We found our way just fine.  We made our rounding with two other yachts,  "Heart and Soul" out of Vancouver island, Canada, with David and Margaret and Hippo's Camp out of France/America with Dominique and Carole.




Waiting for weather window





So time for a BBQ!
















We all sat in the Puerto Williams for a couple of weeks watching for a weather window.  There was one that opened up for just two days but the weather was forecasting this window to be slammed shut  by a gale.  This forecast was  too tenuous and also predicted a northeast wind for the trip back to Puerto Williams.

One reason for the reputation of Cape Horn besides the shear latitude is the Bay of Nassau that lies north of Cape Horn.  It is shallow and can generate horrible and dangerous seas.  Some yacht crews off of charter boats told us that a northeast wind could just stop the boat in 20 kts on the nose.  We waited.



Motu with Hippo's Camp and Heart and Soul rafted together in Pto Maxwell


Our rounding took three days with the first night spent at an anchorage called Puerto Maxwell, which is the best you can get in the area since it is surrounded by three islands and offers good protection.  The downside is the ton of kelp that comes up with your anchor in the morning,  We rounded the cape from there and then made our way toward a a day anchorage where you can sometimes get ashore at the lighthouse on Cape Horn.  The landing looked just short of suicidal the day we were there.



Landing at Caleta Leon, Cabo de Hornos.  Doesn't look bad but there was a big swell.  Photo Heart and Soul


The three boats then turned north into another anchorage,  Caleta Martial.  This was the site of the celebrations among the three boats, along with the young couple Laura and Max on Tortuga, a Westsail 32, preparing to go around the next day.    Pizza and champagne.  Does it get any better?



Opening of the Champagne!


Laura, Carole, Dominique, Stephen, Margaret, Marja and Max.  Dave took the pic



















The weather remained good when we left the next day for another anchorage further north and finally back to Puerto Williams.  Fantastic!

Now we are getting ready to head north again through the canals on to Valdivia where we will spend the winter.  It is a little too cold for us to consider Puerto Williams.  Indeed, when we awoke to snow on the foothills this morning, our decision was to GO!








Sunday, February 19, 2017

Heading South to Puerto Williams, Patagonia

Heading South to Puerto Williams




Torres del Paine 


We left Puerto Natales, the gateway to Torres Del Paine National Park on 30 January after getting a taste of the magnificent the park and also the windy anchorages in or near Puerto Natales.  Sailor types are never allowed much time not to think about the wind down here.  To give you an embarrassing example, one day we hauled our dinghy about 70 feet up a beach and put it beside a building only to discover later that the dingy was going past Motu, down the bay without us, in 30-40 knots.  Bad dinghy!
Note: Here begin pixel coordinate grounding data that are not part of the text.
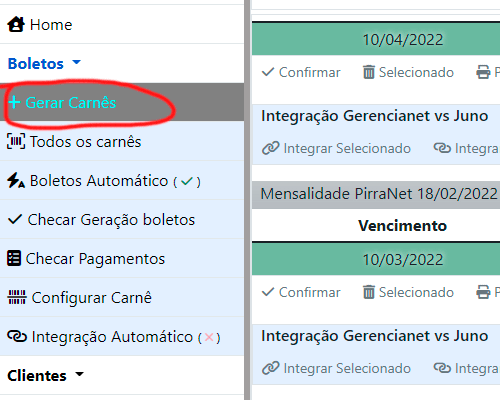Screen dimensions: 500x400
Task: Collapse the Boletos dropdown arrow
Action: 77,62
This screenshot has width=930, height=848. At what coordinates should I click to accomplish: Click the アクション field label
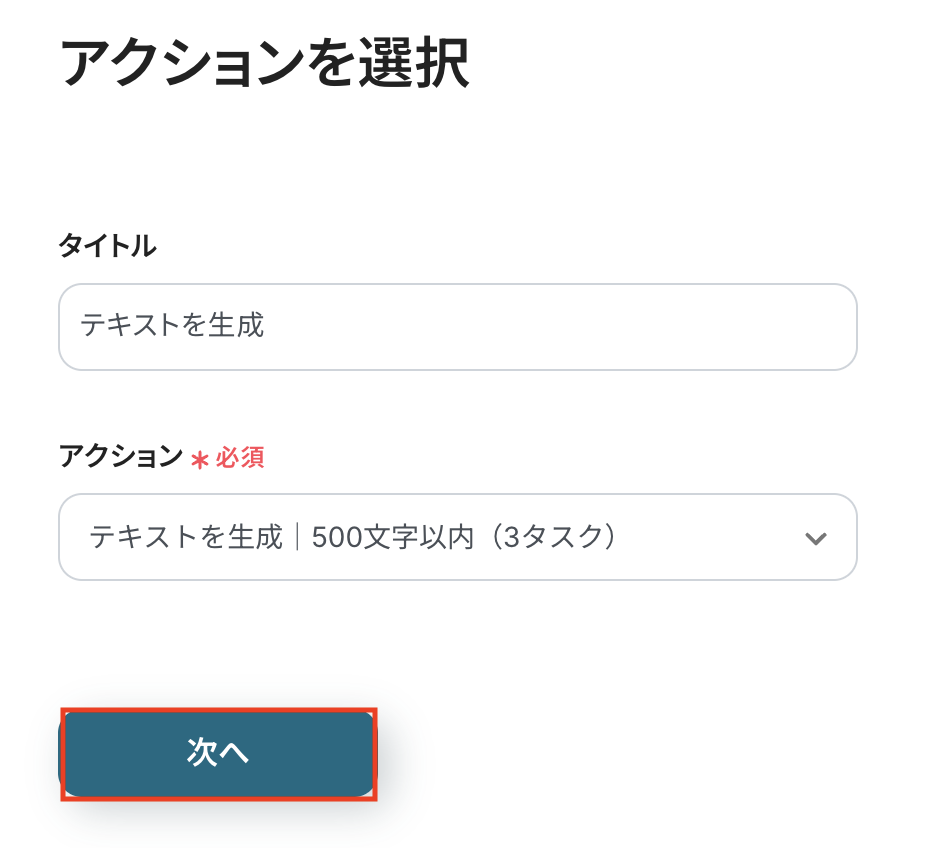[121, 457]
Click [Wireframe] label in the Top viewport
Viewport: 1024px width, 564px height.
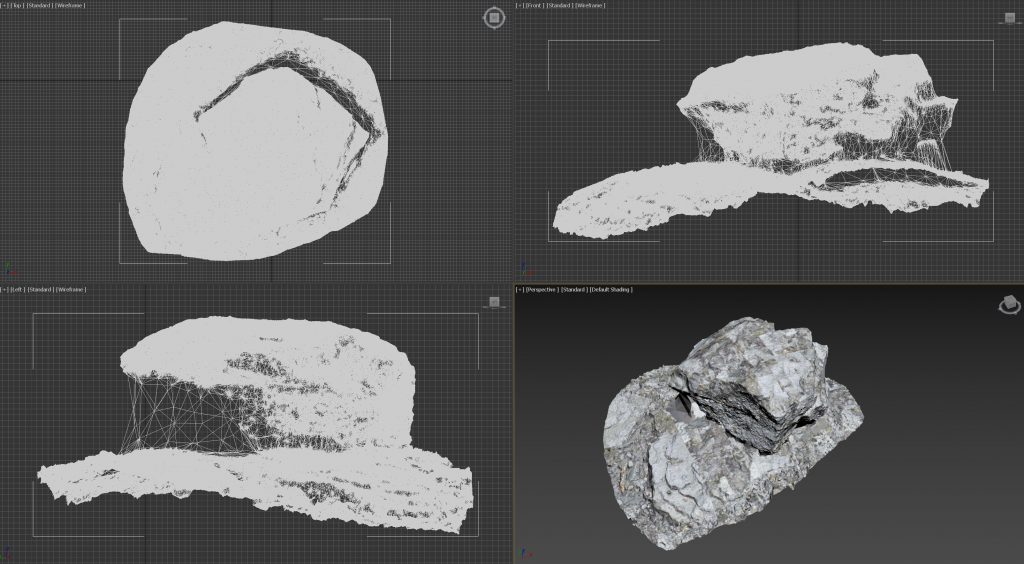click(x=70, y=6)
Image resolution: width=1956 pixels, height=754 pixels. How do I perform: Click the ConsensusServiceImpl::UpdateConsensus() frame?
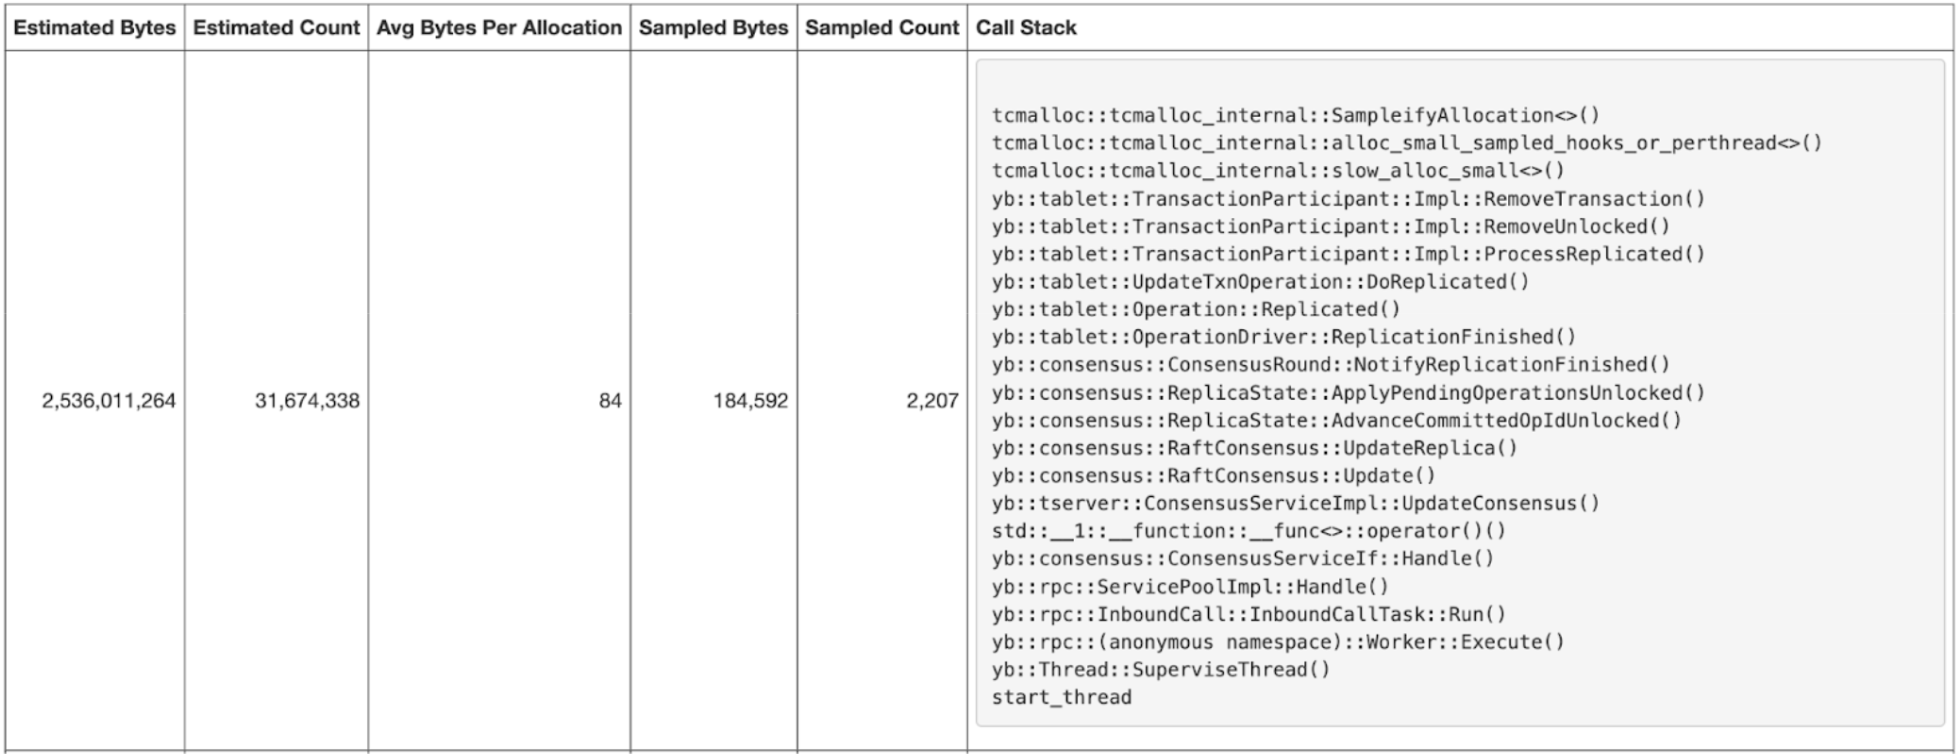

The Anchorage at Pto Consuelo, near Pto Natales




The trip to Natales is really off the main channels that continue south and east toward Puerto Williams and Cape Horn and it was good to finally get free of these channels and back on track since we fought the gusty wind (rachas) and rain on the way to Natales and got the same treatment when we left. I suspect we paid our dues for the beautiful days in Natales and Torres del Paine National Park.





After the "rachas" of Pto Natales


Since we left Valdivia, where we spent much of the last (southern) winter, the scenery has been getting nothing but more dramatic the further south.  We've again been traveling with our good Canadian friends David and Margaret, on Heart and Soul, a Scepter 43.  They are also new members of the Ocean Cruising Club.





Threading our way through kelp into narrow anchorages



Morning in an anchorage off the Magellan





Sailing the Magellan Straits


Our course led us along the waterways that lead to Puerto Williams, the most southern city (big village) in the world.  Puerto Williams is basically a Chilean Navy Base that allows visitors and yachts.   The Navy, called the Armada, also keeps a very close watch on all vessels down here.  It also is the administrative center for their Antarctica claims.

Once out of the channels leading to and from Natales, we entered Canal Smyth and then into the Estrecho de Magellanes (Strait of Magellan).  This big strait begins in the Atlantic and is well known.  at least the eastern stretch, for its history and bad weather.  It is basically one of two ways to get into Southern Chile from the Atlantic, with the other being the Beagle Canal.  Both can be described as "attention getting" for sailors on small boats.  This general area is where the winds can really blow and where sits a big pile of rocks called Cape Horn!

After Canal Smyth we began investigating ways to get out of the Straits of Magellan and into the Beagle as soon as possible to get into a small channel with less chance of seas and wind.

One such Channel was Acwalisnan which is a pretty Channel with a nasty narrow spot at the south that funnels the current at rather alarming rates.  There is not much of a problem when going thru this area at high tide since predictions are good, but going through at low water is another issue.  Much is written about how to calculate slack at low water and none of the models worked for us.  Neither did asking local fishing and work boats.  We stuck our nose into the narrow bits and it didn't seem impossible so we just nudged a little more and soon found we were in five plus knots against us.  The Beta, our engine, got a work out and Marja was a little annoyed that I wasn't a little more patient.  Lesson learned.  You can teach an old dog new tricks - wait for slack!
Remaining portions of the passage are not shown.